Records from a collection
------------
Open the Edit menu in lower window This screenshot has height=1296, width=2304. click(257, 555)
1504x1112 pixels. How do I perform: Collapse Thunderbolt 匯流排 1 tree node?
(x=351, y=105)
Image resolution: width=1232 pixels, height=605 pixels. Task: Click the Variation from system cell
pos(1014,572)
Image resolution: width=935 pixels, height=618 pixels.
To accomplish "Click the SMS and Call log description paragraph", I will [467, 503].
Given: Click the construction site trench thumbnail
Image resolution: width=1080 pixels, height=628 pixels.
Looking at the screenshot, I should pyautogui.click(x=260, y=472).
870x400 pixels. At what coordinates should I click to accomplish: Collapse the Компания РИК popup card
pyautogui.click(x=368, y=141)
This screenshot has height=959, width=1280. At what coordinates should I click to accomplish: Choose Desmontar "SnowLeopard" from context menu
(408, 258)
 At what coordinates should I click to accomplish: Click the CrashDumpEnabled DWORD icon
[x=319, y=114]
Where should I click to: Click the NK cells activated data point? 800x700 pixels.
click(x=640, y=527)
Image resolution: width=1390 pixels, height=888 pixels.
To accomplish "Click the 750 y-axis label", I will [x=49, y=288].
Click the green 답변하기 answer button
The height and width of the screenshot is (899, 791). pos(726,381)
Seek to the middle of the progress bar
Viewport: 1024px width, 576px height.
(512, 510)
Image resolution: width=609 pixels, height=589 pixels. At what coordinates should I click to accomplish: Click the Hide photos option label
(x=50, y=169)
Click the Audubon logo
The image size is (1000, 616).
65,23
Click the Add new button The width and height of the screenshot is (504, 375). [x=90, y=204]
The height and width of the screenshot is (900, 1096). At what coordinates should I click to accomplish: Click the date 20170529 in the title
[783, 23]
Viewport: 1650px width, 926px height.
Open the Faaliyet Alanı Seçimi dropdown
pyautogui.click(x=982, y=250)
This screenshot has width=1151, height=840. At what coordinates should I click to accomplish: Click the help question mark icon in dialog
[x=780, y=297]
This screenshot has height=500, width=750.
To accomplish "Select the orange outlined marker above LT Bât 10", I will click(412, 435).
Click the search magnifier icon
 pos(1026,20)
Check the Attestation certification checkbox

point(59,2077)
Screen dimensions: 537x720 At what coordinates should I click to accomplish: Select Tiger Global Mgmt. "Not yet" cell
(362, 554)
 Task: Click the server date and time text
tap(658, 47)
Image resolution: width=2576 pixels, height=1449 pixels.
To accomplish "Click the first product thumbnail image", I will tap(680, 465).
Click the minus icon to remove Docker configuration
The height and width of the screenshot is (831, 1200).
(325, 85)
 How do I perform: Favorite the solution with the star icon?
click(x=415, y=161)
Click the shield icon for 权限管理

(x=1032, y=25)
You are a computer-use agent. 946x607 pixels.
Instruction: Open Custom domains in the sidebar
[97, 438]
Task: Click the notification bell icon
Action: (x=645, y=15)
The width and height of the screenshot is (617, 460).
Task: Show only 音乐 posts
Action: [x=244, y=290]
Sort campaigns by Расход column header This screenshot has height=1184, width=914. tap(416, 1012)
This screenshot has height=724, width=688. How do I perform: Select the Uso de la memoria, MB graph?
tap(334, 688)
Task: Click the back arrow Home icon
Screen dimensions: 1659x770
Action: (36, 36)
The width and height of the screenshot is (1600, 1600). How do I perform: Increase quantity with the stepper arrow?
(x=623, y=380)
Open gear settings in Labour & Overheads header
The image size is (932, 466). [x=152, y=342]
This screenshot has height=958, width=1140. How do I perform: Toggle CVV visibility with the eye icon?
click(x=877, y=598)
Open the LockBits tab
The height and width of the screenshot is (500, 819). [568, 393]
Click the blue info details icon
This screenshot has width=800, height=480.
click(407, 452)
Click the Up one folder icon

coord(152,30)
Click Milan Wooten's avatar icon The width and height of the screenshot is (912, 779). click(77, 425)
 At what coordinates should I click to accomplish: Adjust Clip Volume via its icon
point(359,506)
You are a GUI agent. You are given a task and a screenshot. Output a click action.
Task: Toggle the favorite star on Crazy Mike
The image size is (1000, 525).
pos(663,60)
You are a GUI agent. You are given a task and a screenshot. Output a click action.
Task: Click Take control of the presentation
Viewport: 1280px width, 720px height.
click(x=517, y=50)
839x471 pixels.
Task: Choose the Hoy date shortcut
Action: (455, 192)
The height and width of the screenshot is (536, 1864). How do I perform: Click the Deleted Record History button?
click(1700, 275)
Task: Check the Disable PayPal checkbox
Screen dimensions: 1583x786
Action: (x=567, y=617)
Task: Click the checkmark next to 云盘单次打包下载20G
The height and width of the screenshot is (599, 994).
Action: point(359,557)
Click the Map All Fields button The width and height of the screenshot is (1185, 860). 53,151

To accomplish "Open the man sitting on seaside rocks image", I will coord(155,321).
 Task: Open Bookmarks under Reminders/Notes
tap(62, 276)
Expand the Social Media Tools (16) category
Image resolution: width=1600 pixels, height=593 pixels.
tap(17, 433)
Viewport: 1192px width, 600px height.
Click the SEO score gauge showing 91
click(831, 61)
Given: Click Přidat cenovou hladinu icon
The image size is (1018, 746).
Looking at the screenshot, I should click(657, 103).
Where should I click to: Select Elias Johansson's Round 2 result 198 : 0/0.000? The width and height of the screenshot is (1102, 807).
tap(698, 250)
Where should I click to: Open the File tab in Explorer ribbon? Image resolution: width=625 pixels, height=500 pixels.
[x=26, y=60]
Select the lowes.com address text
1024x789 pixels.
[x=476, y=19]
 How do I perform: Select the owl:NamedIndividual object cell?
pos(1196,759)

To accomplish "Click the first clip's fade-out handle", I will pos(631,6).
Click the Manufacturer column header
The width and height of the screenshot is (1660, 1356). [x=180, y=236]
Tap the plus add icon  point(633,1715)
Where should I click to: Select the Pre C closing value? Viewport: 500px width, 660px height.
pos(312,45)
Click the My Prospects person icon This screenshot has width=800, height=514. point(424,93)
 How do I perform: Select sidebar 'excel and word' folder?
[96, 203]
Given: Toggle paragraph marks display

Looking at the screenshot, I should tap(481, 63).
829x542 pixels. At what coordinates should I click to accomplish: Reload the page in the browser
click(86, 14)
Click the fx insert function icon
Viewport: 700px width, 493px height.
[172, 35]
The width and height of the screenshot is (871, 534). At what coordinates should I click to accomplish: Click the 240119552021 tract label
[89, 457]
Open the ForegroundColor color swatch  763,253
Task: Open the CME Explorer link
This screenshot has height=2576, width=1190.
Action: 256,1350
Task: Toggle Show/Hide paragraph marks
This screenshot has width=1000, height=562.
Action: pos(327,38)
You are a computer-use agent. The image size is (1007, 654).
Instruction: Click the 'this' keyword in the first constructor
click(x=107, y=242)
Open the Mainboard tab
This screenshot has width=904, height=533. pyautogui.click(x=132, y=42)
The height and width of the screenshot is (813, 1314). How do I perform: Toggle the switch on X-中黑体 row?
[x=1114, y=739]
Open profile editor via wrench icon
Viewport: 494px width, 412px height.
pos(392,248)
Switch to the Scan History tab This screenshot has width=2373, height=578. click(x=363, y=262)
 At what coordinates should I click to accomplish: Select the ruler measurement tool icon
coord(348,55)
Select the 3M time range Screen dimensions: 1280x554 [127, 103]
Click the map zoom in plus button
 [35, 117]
------------
WHAT THE TASK ASKS: Identify the lines above with the word "agent". Copy them.

YOUR RESPONSE:
You are a computer-use agent. 946x607 pixels.
You are a GUI agent. You are given a task and a screenshot. Output a click action.
You are a GUI agent. You are given a task and a screenshot. Output a click action.
You are a computer-use agent. The image size is (1007, 654).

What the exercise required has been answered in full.